■ **Your assignment**: The material below holds a span beginning at the line with "Trimite e-mail unui prieten (813, 750)" and ending at the line with "Termene si conditii (182, 2140)". Quote that span exactly, both ends included, and only that span.

■ **Input**:
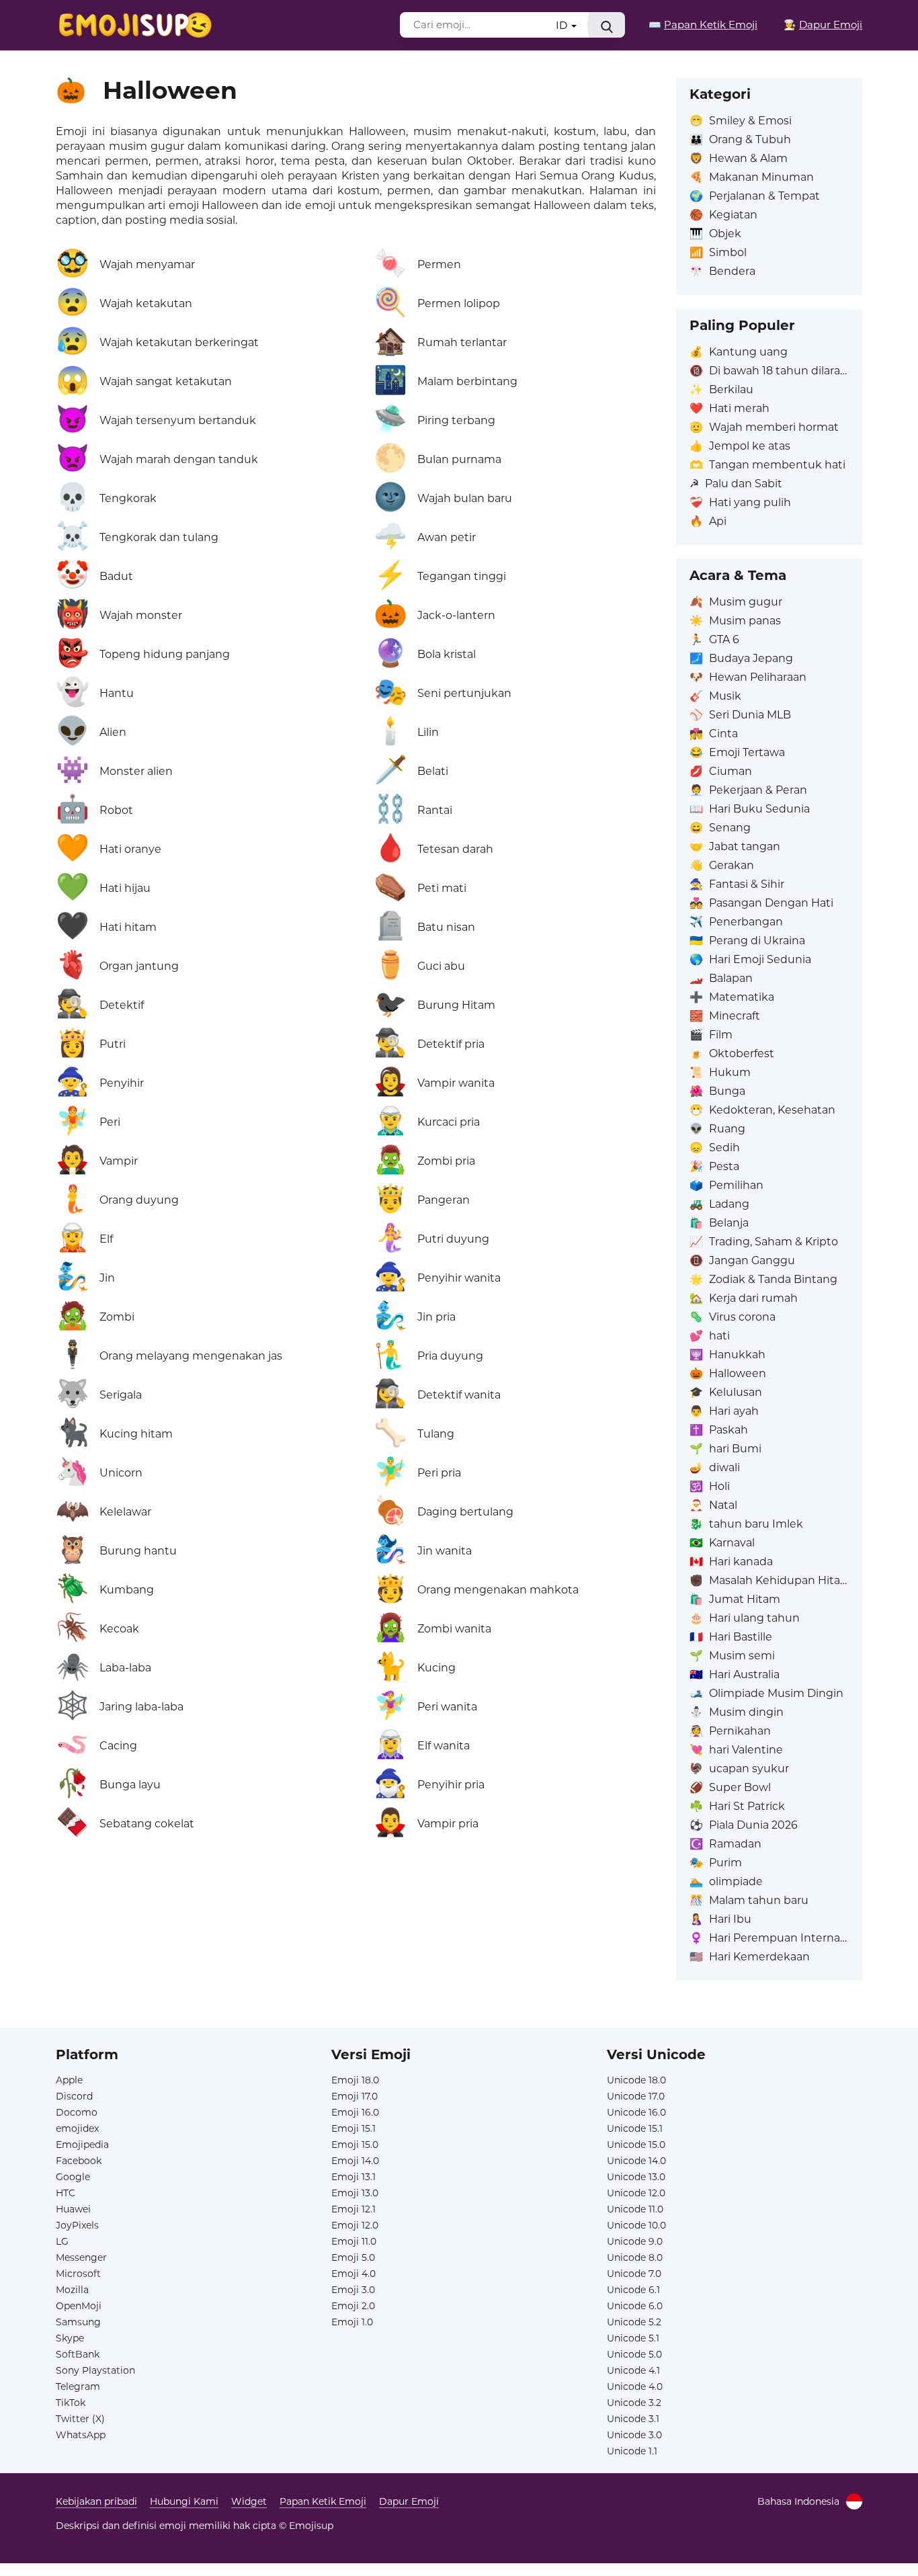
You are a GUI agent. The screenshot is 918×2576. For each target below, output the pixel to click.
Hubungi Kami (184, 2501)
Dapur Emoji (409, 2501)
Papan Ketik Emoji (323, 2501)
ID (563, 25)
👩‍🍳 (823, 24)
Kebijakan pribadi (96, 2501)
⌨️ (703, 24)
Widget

---

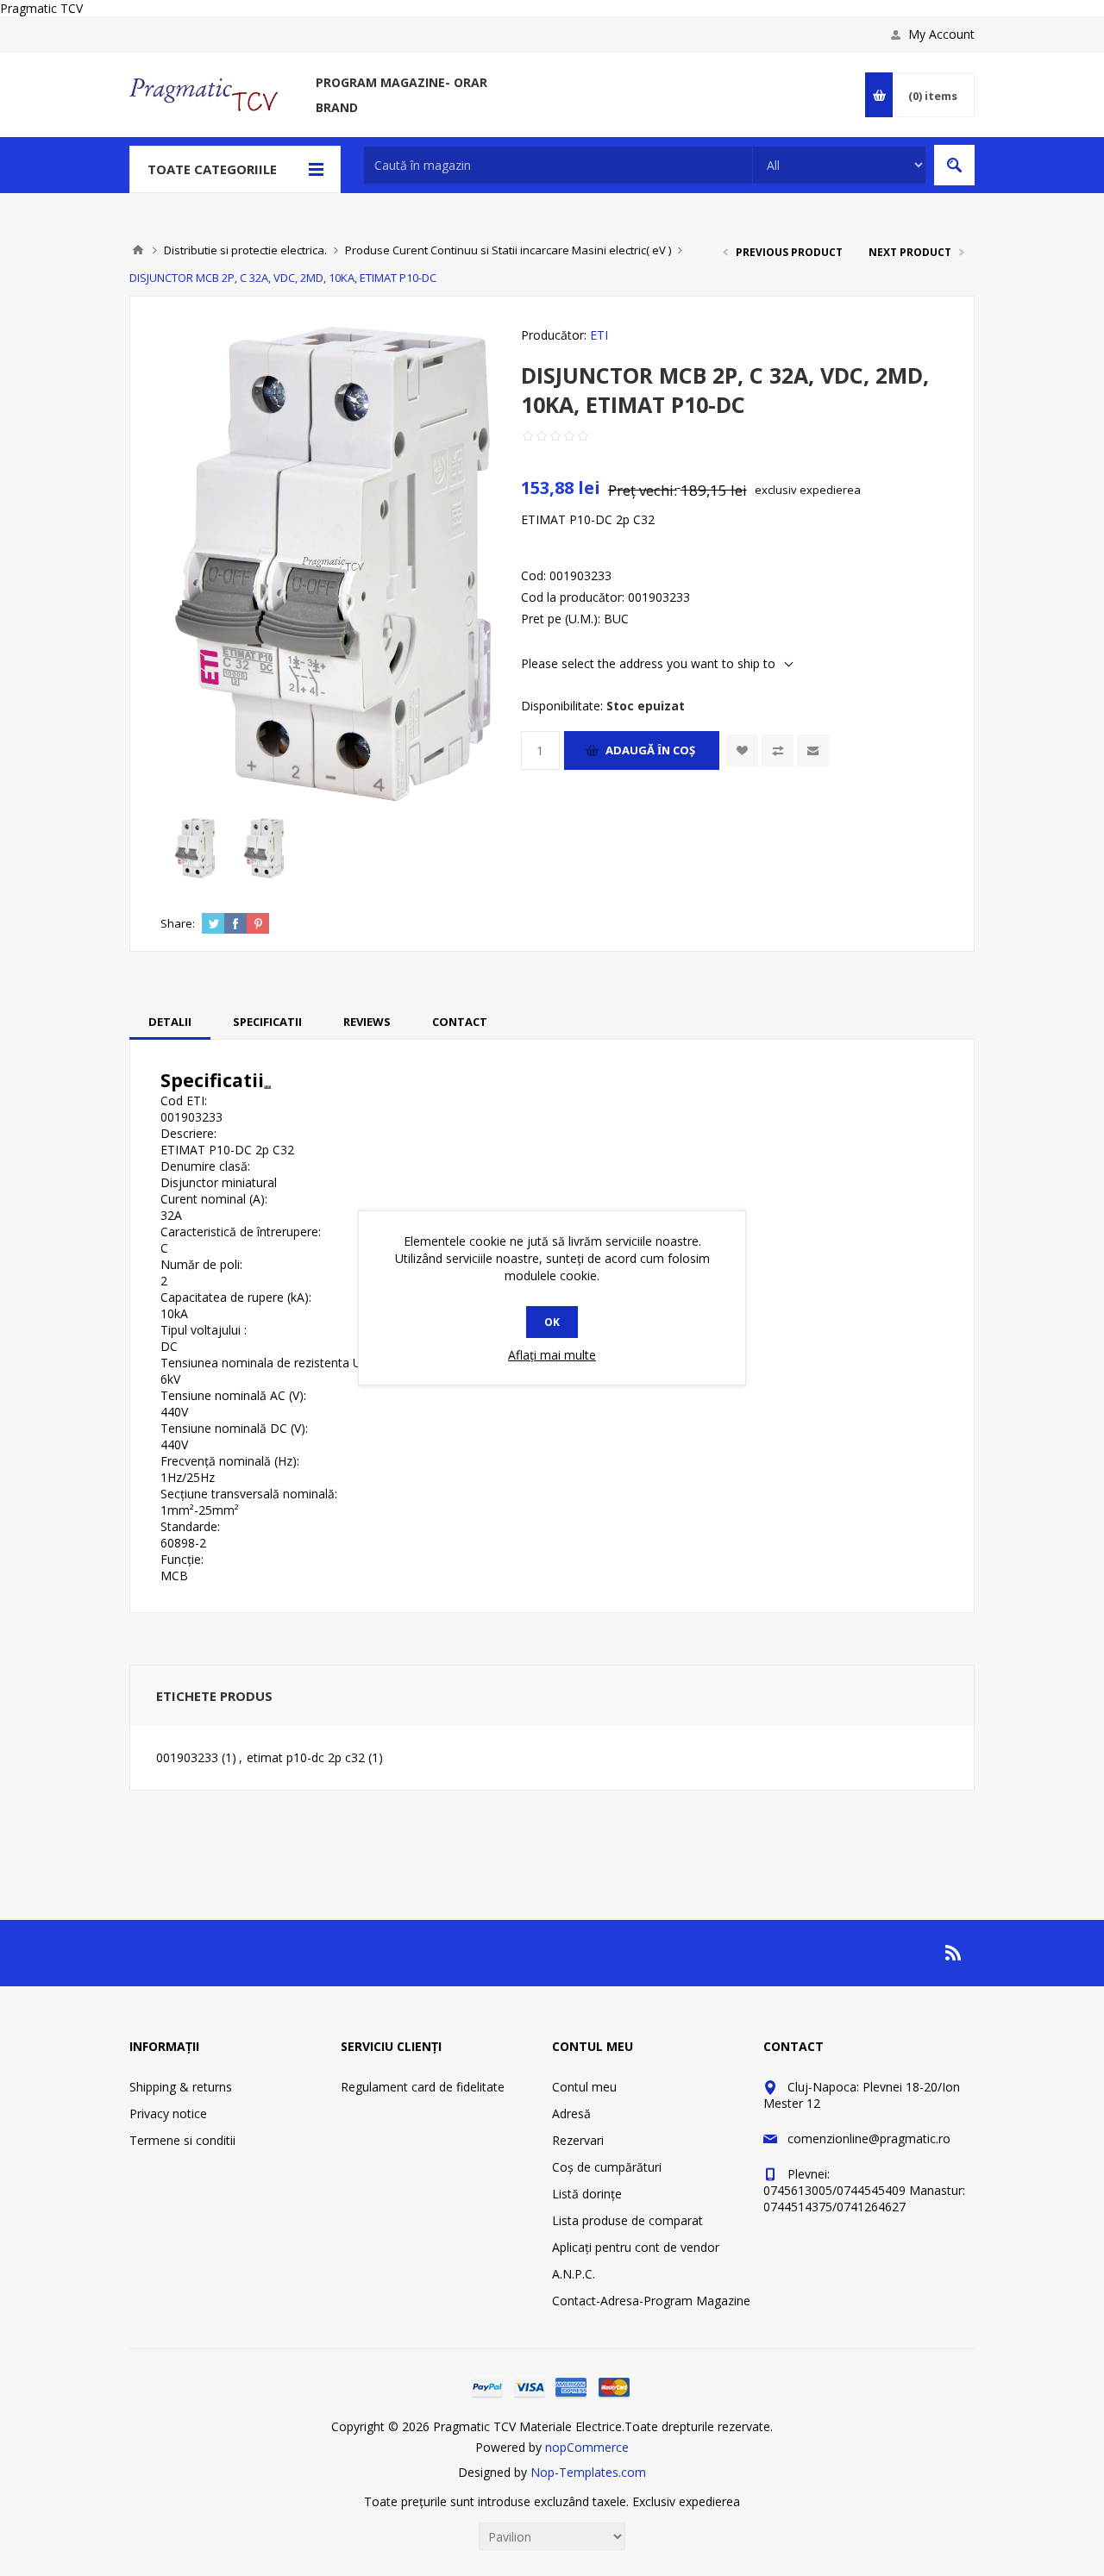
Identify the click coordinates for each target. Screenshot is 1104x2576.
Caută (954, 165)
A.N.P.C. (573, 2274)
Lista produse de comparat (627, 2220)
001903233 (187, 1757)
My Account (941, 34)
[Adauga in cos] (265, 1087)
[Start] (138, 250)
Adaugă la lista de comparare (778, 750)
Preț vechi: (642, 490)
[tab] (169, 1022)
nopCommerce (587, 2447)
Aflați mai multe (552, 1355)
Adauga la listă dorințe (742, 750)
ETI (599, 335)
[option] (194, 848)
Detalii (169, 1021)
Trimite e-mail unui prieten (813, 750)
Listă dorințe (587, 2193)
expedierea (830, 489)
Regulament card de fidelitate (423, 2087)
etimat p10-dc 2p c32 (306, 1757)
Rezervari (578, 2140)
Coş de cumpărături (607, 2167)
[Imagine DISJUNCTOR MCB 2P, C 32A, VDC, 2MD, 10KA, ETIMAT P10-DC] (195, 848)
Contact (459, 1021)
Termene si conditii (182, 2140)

■ **Worked solution**:
Trimite e-mail unui prieten (813, 750)
Listă dorințe (587, 2193)
expedierea (830, 489)
Regulament card de fidelitate (423, 2087)
etimat p10-dc 2p c32 (306, 1757)
Rezervari (578, 2140)
Coş de cumpărături (607, 2167)
[Imagine DISJUNCTOR MCB 2P, C 32A, VDC, 2MD, 10KA, ETIMAT P10-DC] (195, 848)
Contact (459, 1021)
Termene si conditii (182, 2140)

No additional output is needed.